14. The system of claim 13, wherein the operations further comprise:

receiving, from the remote computing device, a request for audit data associated with the target entity;

retrieving, from the audit database, a set of audit data associated with the target entity; and

transmitting, to the remote computing device, the set of audit data.

15. A non-transitory computer-readable storage medium having program code that is executable by a processor device to cause a computing device to perform operations, the operations comprising:

receiving, via an application programming interface (API) from a remote computing device, a request for a risk report associated with a target entity, wherein the target entity is associated with an identifier;

responsive to receipt of the request, generating a first trigger event associated with the request and communicating the first trigger event to an external system;

retrieving, from a database, a set of records associated with the target entity based on the identifier, wherein each record of the set of records is associated with a state;

generating a first graphical user interface (GUI) that is displayed to a user via the remote computing device, wherein the first GUI comprises a selectable list of states associated with each record of the set of records;

receiving, via the API, a selection of a first subset of the states selected by the user via the first GUI;

transmitting, to the remote computing device, the risk report comprising at least information from a first subset of records associated with the first subset of states and wherein the risk report is associated with the trigger event.

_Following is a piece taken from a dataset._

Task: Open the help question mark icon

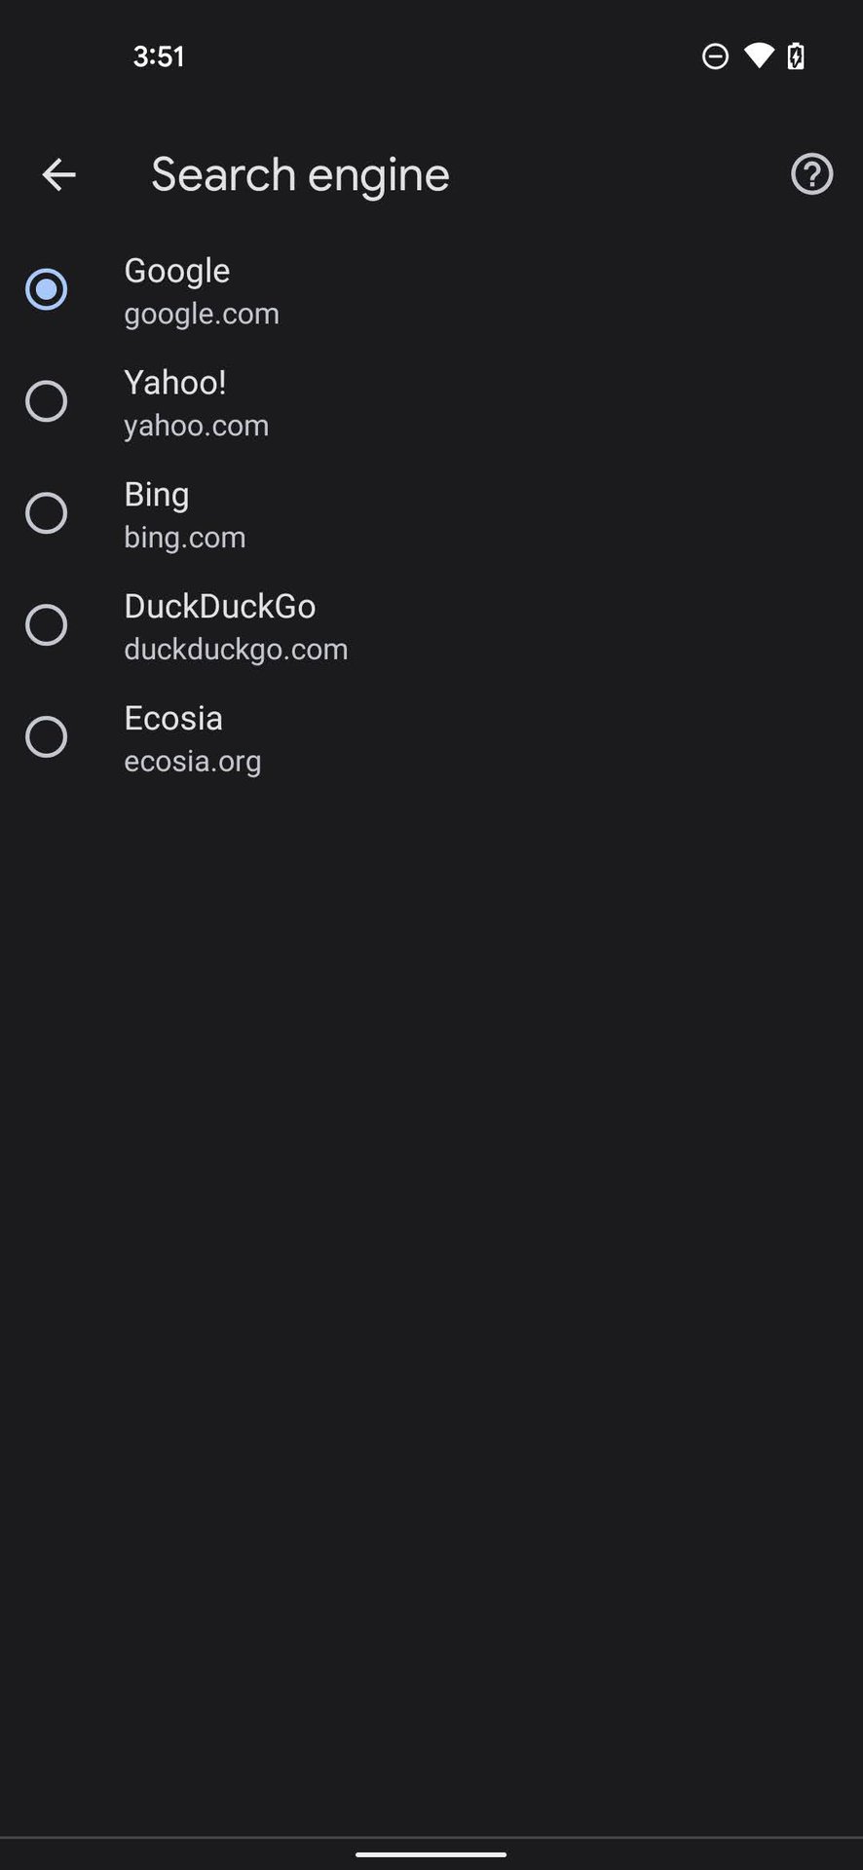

16. The non-transitory computer-readable storage medium of claim 15, wherein the first GUI further comprises a selectable list of data fields from each record to include in the risk report.

17. The non-transitory computer-readable storage medium of claim 16, wherein the operations further comprise:

retrieving, from a management service, a configuration associated with the user, the configuration comprising a set of permissions; and

generating the selectable list of data fields based at least in part on the set of permissions.

18. The non-transitory computer-readable storage medium of claim 15, wherein the first GUI further comprises a selectable list of delivery options and wherein the operations further comprise:

receiving, via the first GUI, a selection of a delivery type;

transmitting the information from the subset of records and the delivery type to a delivery service;

receiving, from the delivery service, the risk report comprising the information from the subset of records, wherein the risk report is in a format associated with the delivery type; and

transmitting, to the remote computing device, the formatted risk report.

19. The non-transitory computer-readable storage medium of claim 15, wherein the operations further comprise:

generating a second GUI comprising the information from the subset of records and the selectable list of states;

receiving a selection of a second subset of states from the selectable list of states via the second GUI;

responsive to the selection of the second subset of states, generating a second trigger event based on the selection of the second subset of states and communicating the second trigger event to the external system, wherein the first trigger event and the second trigger event are associated with a session and wherein the session is associated with the request for the risk report; and

transmitting, to the remote computing device, an updated risk report comprising at least information from the first subset of records associated with the first subset of states and a second subset of records associated with the second subset of states and wherein the risk report is associated with the first trigger event and the second trigger event.

20. The method of claim 15, wherein the operations further comprise:

generating audit data associated with the request for the risk report, wherein the audit data comprises the selection of the first subset of states and wherein the audit data is associated with the first trigger event; and

storing the audit data in an audit database.